Question

How many grams of barium sulfate can be produced from the reaction of 2.54 grams sodium sulfate and 2.54 g barium chloride? Na2SO4(aq) + BaCl2(aq) --> BaSO4(s) + 2NaCl(aq) Report your answer to 3 decimal places.

Answer 1

Answer: 2.796 grams

Explanation:

$Na_2SO_4+BaCl_2\rightarrow 2NaCl+BaSO_4$

$\text{Number of moles}=\frac{\text{Given mass}}{\text{Molar mass}}$

$\text{Number of moles of sodium sulphate}=\frac{2.54g}{142g/mol}=0.018moles$

$\text{Number of moles of barium chloride}=\frac{2.54g}{208g/mol}=0.012moles$

According to stoichiometry:

1 mole of $BaCl_2$ reacts with 1 mole of $Na_2SO_4$

0.012 moles of $BaCl_2$ will react with=$\frac{1}{1}\times 0.012=0.012moles$ of $Na_2SO_4$

Thus $BaCl_2$ is the limiting reagent as it limits the formation of product. $Na_2SO_4$  is the excess reagent as (0.018-0.012)=0.006 moles are left unused.

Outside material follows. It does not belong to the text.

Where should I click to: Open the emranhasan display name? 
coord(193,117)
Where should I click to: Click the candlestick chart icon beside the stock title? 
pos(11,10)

1 mole of $BaCl_2$ produces 1 mole of $BaSO_4$

0.012 moles of $BaCl_2$ will produce=$\frac{1}{1}\times 0.012=0.012moles$ of $BaSO_4$

Mass of $BaSO_4=moles\times {\text {Molar mass}}=0.012\times 233=2.796g$

Thus 2.796 grams of $BaSO_4$  are produced.